**Problem to solve:** Extract each record and reproduce it exactly.

»»

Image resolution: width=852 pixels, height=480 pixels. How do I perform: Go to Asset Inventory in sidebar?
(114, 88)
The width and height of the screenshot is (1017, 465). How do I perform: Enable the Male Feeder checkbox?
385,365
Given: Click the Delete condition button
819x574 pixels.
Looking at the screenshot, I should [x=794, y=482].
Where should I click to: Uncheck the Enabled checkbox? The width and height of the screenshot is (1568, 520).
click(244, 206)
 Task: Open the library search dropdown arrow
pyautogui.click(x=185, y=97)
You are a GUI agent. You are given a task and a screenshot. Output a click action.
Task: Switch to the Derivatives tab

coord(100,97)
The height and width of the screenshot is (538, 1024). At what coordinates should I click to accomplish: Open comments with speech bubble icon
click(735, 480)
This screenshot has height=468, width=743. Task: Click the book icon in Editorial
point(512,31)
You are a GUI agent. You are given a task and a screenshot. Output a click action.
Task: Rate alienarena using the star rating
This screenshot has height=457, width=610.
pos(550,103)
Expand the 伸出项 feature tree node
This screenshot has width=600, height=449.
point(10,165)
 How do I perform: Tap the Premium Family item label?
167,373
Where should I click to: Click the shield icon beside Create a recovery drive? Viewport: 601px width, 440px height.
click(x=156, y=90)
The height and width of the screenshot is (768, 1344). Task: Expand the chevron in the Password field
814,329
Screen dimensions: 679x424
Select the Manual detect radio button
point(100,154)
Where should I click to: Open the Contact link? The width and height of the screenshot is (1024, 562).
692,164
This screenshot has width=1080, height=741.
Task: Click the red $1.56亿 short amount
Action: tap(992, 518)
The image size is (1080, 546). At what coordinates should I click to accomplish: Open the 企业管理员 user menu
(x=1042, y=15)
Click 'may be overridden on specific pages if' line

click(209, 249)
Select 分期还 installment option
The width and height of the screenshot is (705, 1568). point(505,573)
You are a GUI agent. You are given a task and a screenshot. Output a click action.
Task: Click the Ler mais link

««

**Answer box:**
Image resolution: width=852 pixels, height=480 pixels. How do I perform: Go to Asset Inventory in sidebar?
(114, 88)
The width and height of the screenshot is (1017, 465). How do I perform: Enable the Male Feeder checkbox?
385,365
Given: Click the Delete condition button
819x574 pixels.
Looking at the screenshot, I should [x=794, y=482].
Where should I click to: Uncheck the Enabled checkbox? The width and height of the screenshot is (1568, 520).
click(244, 206)
 Task: Open the library search dropdown arrow
pyautogui.click(x=185, y=97)
You are a GUI agent. You are given a task and a screenshot. Output a click action.
Task: Switch to the Derivatives tab

coord(100,97)
The height and width of the screenshot is (538, 1024). At what coordinates should I click to accomplish: Open comments with speech bubble icon
click(735, 480)
This screenshot has height=468, width=743. Task: Click the book icon in Editorial
point(512,31)
You are a GUI agent. You are given a task and a screenshot. Output a click action.
Task: Rate alienarena using the star rating
This screenshot has height=457, width=610.
pos(550,103)
Expand the 伸出项 feature tree node
This screenshot has width=600, height=449.
point(10,165)
 How do I perform: Tap the Premium Family item label?
167,373
Where should I click to: Click the shield icon beside Create a recovery drive? Viewport: 601px width, 440px height.
click(x=156, y=90)
The height and width of the screenshot is (768, 1344). Task: Expand the chevron in the Password field
814,329
Screen dimensions: 679x424
Select the Manual detect radio button
point(100,154)
Where should I click to: Open the Contact link? The width and height of the screenshot is (1024, 562).
692,164
This screenshot has width=1080, height=741.
Task: Click the red $1.56亿 short amount
Action: tap(992, 518)
The image size is (1080, 546). At what coordinates should I click to accomplish: Open the 企业管理员 user menu
(x=1042, y=15)
Click 'may be overridden on specific pages if' line

click(209, 249)
Select 分期还 installment option
The width and height of the screenshot is (705, 1568). point(505,573)
You are a GUI agent. You are given a task and a screenshot. Output a click action.
Task: Click the Ler mais link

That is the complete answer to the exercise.